- **Text**
★ ★ ★ ★ ★ ★ ★

Wednesday, May 16, 2018

A broken heart gets in the way

The other day I was watering the garden and right in the middle of the walk, as carefully placed as if by plan, was a small stone in the shape of a heart.

A broken heart.

It stopped me in my tracks. I picked it up, turned off the water, and walked over to the pergola and sat down to contemplate it.

It is a tiny thing. about the size of a nickle. But its impact was huge. Because I had been telling myself I was doing really well.

I was lying. My heart is broken. I am in the most familiar of places and yet I recognize none of it. Without him, all is foreign, all is strange, meaningless.

I am lost.

Stand still.
The trees ahead and bushes beside you
Are not lost. Wherever you are is called Here,
And you must treat it as a powerful stranger,
Must ask permission to know it and be known.
The forest breathes. Listen. It answers,
I have made this place around you.
If you leave it, you may come back again, saying Here.
No two trees are the same to Raven.
No two branches are the same to Wren.
If what a tree or a bush does is lost on you,
You are surely lost. Stand still. The forest knows
Where you are. you must let it find you.

"Lost" by David Wagoner
From Collected Poems 1956-1976

"Wherever you are is called Here,
And you must treat it as a powerful stranger,
Must ask permission to know it and be known."
That is how I reply to people who ask, "How are you?" I say, "I am here." But Here is indeed a powerful stranger, unknown territory full of mysteries.

Last month his will was probated, a legal procedure so dry and formulaic that it made me want to scream, "Stop! What he wanted mattered more than these muttered rote words and scripted replies in a courtroom. He is not just one more 'case' come before you. He was wonderful, beloved, delightful. Can you not see that the whole world is diminished without him!?"

But of course one does not act that way in a courtroom when one is just a bit player in a minor legal drama that just happens to deal with the death of a beloved husband. 

So now I am officially his sole heir and executor. He had already made provision for others to be cared for, so his will was very simple and straightforward. Now I am tasked with inventorying our "estate," a word much too grand to encompass our eccentric and very personal creation of a home.  How am I supposed to put a dollar value on our life together? For that is what it feels like I've been asked to do. 

I have sat down again and again with all good intentions to start this task and end up walking away again and again, helpless before the impossibility of it. Yes, I have found deeds and records and all manner of documents, but I can't seem to go much beyond that. 

So I wander outside and watch Raven and Wren in the garden, although my Raven is actually Crow. Yes, Crow has taken up residence here this spring, and unlike the busy noisy wrens, he is a creature on a schedule. He comes to the pergola fountain at the same time every day to drink, scattering any loitering squirrels and daring my dogs to challenge him. They just act like they haven't noticed him. He perches on the bubbling top of the fountain and boldly drinks without even looking around. He doesn't care if I am sitting three feet away watching him. When he is done, he looks directly at me, and we eye one another in silence for a time. Then I tell him he is beautiful and he bobs his head at me, and takes off over the pergola, crying his raucous challenge to the skies.

★ ★ ★ ★ ★ ★ ★

Items stored in a collection
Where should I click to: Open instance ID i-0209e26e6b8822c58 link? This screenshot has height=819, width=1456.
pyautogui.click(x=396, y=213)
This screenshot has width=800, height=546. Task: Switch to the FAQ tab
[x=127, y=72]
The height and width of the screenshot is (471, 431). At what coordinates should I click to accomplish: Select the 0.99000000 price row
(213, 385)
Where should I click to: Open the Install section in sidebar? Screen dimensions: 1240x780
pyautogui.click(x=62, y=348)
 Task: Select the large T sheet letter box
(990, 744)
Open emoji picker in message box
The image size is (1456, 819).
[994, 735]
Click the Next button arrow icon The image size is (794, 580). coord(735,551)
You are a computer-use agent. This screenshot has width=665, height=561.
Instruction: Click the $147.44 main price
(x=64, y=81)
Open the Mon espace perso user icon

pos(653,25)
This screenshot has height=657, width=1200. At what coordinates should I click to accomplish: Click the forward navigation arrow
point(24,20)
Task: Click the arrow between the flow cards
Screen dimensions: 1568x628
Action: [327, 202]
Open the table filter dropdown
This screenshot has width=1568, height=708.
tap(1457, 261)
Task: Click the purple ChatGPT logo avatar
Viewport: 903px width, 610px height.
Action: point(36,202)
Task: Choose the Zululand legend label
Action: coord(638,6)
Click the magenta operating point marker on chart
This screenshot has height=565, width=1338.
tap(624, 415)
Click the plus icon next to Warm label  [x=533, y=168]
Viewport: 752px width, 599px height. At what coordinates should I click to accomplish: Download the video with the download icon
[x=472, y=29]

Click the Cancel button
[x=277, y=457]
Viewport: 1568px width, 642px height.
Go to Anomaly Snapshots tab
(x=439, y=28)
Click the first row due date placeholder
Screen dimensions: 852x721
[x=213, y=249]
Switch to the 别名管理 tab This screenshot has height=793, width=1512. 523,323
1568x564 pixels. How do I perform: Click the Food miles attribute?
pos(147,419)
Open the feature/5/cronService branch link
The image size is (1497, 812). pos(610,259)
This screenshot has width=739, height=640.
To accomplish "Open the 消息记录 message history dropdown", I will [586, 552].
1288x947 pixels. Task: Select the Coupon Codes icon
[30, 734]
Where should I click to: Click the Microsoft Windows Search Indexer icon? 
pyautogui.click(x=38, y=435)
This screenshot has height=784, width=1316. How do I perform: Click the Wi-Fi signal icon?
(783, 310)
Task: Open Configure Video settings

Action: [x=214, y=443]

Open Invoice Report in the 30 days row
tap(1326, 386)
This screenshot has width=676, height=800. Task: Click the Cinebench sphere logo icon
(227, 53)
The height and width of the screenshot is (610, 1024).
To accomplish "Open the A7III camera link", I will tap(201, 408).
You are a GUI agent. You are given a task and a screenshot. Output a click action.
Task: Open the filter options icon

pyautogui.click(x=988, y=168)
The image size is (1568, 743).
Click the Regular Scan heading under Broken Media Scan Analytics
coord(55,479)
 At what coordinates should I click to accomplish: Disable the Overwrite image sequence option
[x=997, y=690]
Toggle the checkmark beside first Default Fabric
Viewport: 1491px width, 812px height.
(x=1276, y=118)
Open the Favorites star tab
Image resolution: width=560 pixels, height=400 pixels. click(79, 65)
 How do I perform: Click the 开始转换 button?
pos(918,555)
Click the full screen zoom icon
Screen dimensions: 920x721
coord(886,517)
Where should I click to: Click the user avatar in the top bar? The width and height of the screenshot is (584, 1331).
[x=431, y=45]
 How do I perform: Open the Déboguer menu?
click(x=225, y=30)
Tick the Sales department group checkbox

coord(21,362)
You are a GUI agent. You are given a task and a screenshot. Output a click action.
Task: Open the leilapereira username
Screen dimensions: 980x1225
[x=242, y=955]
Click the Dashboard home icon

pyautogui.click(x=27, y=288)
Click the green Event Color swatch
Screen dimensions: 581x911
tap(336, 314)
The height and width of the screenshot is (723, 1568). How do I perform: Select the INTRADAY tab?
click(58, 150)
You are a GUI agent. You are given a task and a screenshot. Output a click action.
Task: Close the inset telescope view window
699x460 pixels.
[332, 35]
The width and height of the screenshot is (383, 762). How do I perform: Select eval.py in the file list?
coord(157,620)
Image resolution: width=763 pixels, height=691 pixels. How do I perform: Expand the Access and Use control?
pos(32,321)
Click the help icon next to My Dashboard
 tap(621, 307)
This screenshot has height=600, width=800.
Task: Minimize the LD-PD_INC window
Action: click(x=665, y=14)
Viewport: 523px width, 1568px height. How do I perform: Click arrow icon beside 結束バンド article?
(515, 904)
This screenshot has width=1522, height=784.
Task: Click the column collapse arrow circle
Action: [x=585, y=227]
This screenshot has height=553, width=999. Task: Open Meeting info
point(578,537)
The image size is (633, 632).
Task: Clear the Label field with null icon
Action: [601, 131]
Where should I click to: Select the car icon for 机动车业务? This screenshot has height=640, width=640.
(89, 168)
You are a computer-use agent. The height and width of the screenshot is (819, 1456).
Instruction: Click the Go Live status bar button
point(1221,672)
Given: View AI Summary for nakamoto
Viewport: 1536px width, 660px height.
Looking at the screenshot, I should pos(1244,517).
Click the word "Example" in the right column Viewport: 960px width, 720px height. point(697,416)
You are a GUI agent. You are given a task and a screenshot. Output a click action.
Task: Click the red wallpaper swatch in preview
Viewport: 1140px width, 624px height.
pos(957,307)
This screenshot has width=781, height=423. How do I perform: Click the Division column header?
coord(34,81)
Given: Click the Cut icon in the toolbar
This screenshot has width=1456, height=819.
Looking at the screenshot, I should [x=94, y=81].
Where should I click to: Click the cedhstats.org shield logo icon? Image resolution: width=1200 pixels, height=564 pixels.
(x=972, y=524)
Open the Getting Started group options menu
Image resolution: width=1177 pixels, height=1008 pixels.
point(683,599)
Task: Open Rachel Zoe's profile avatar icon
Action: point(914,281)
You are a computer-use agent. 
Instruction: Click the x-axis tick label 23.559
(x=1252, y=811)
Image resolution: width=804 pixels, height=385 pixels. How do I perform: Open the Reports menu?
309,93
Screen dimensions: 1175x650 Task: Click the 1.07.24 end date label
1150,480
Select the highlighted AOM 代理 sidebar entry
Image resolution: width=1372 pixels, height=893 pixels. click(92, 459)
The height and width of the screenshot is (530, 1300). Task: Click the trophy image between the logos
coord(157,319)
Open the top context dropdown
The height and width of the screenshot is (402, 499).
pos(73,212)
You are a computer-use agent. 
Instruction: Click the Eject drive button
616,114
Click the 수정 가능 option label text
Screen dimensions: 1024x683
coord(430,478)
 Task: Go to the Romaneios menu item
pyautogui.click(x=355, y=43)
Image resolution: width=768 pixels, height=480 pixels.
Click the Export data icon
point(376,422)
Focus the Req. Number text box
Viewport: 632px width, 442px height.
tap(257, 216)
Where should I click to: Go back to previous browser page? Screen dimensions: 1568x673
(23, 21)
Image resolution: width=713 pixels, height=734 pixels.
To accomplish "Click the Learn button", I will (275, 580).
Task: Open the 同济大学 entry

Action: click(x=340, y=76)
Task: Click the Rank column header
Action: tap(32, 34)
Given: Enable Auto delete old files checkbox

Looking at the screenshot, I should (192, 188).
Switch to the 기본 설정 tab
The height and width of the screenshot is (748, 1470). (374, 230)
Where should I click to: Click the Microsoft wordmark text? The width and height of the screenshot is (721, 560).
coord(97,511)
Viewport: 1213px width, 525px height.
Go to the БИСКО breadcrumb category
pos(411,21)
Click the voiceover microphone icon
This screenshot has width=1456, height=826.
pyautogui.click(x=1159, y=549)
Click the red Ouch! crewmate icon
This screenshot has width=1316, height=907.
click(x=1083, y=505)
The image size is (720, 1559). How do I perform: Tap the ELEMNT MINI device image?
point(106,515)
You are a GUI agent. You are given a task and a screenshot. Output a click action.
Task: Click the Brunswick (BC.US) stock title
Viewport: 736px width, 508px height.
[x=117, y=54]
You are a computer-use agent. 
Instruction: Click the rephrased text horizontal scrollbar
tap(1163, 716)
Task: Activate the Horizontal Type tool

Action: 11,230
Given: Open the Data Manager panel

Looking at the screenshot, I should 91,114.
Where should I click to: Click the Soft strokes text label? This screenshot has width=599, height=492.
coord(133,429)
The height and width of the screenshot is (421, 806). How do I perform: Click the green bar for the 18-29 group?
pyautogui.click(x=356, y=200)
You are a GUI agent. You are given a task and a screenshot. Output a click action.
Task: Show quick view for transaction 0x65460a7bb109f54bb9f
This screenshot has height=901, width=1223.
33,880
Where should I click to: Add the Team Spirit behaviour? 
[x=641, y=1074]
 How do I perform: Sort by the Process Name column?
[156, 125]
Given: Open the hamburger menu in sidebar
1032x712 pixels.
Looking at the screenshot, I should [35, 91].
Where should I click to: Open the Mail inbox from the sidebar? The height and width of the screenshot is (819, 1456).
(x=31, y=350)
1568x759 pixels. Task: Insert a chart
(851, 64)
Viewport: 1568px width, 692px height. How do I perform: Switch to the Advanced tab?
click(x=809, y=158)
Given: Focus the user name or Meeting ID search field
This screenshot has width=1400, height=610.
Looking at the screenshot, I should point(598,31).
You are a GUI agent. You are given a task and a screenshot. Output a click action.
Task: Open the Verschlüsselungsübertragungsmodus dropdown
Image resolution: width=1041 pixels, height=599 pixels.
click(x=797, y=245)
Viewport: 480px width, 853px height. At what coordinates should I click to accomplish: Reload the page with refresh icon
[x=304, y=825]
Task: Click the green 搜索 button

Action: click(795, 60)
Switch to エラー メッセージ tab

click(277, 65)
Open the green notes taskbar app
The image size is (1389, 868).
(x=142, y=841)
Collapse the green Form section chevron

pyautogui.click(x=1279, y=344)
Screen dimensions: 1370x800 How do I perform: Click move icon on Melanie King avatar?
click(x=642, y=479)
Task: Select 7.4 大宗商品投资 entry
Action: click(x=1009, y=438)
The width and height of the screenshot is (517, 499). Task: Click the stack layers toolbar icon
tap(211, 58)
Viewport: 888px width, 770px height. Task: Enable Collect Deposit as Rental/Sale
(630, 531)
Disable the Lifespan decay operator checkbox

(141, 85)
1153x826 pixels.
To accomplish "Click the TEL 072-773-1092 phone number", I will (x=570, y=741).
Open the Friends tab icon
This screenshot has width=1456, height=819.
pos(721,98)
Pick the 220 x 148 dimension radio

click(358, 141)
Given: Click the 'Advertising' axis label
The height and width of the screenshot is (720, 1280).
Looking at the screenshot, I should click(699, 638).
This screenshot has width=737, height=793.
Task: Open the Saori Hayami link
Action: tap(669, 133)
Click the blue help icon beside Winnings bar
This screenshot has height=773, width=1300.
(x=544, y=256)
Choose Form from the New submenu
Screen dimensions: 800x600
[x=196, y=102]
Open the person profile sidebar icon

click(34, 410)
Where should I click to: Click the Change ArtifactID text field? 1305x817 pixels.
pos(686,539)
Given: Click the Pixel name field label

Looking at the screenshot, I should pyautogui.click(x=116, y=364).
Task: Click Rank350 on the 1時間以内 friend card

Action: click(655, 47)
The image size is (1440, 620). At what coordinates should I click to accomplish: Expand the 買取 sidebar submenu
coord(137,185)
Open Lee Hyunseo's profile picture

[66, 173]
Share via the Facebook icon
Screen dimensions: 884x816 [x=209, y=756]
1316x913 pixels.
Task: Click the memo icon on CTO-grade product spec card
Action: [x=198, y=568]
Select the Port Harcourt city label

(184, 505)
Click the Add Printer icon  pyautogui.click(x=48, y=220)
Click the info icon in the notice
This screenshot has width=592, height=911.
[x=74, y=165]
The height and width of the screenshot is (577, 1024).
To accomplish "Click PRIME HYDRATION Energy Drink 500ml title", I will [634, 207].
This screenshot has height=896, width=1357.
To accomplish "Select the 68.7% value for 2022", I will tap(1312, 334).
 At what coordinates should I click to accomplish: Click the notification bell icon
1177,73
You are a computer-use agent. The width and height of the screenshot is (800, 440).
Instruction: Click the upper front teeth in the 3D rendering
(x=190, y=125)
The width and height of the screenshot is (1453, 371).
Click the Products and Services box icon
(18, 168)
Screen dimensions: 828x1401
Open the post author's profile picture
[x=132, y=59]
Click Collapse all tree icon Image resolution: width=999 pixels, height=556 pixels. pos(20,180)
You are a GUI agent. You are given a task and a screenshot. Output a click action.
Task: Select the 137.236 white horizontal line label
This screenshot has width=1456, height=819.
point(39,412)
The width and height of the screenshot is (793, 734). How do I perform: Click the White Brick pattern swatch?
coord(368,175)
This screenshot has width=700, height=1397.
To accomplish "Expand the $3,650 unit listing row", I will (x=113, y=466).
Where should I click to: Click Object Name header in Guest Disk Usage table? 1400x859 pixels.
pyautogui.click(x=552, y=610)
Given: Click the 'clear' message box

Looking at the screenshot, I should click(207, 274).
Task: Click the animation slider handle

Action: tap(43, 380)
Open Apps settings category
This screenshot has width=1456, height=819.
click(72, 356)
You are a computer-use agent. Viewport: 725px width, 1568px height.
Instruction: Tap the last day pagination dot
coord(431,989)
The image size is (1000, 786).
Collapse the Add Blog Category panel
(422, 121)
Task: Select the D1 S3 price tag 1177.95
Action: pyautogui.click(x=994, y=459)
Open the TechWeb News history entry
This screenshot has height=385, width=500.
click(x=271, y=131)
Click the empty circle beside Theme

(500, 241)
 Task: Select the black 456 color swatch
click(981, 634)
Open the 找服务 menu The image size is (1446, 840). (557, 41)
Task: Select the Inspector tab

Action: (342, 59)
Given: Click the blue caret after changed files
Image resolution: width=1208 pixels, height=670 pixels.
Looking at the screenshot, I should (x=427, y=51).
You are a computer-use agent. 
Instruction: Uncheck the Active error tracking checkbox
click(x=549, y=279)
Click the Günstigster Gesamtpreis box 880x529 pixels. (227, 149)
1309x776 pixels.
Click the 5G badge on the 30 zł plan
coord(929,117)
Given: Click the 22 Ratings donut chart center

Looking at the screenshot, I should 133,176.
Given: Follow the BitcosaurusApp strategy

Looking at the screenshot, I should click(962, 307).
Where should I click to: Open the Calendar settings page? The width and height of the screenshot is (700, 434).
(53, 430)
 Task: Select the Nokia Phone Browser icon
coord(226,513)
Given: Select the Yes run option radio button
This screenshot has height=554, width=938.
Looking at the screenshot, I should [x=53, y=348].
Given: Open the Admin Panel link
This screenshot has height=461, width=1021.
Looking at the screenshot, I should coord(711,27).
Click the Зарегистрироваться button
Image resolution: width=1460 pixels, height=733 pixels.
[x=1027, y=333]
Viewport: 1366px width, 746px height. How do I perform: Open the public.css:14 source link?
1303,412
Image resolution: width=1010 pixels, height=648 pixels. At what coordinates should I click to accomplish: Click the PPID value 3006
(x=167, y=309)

★ ★ ★ ★ ★ ★ ★

- **What the task asks**
Shorten the paragraph of the blog post above that begins "So now I am officially his sole heir and executor" into two or three sentences that keep its main facts.

- **Right answer**
I am now officially his sole heir and executor, and because he had already provided for others, his will was simple. Now I must inventory our "estate," a word too grand for our eccentric, personal home, and it feels as if I am being asked to put a dollar value on our life together.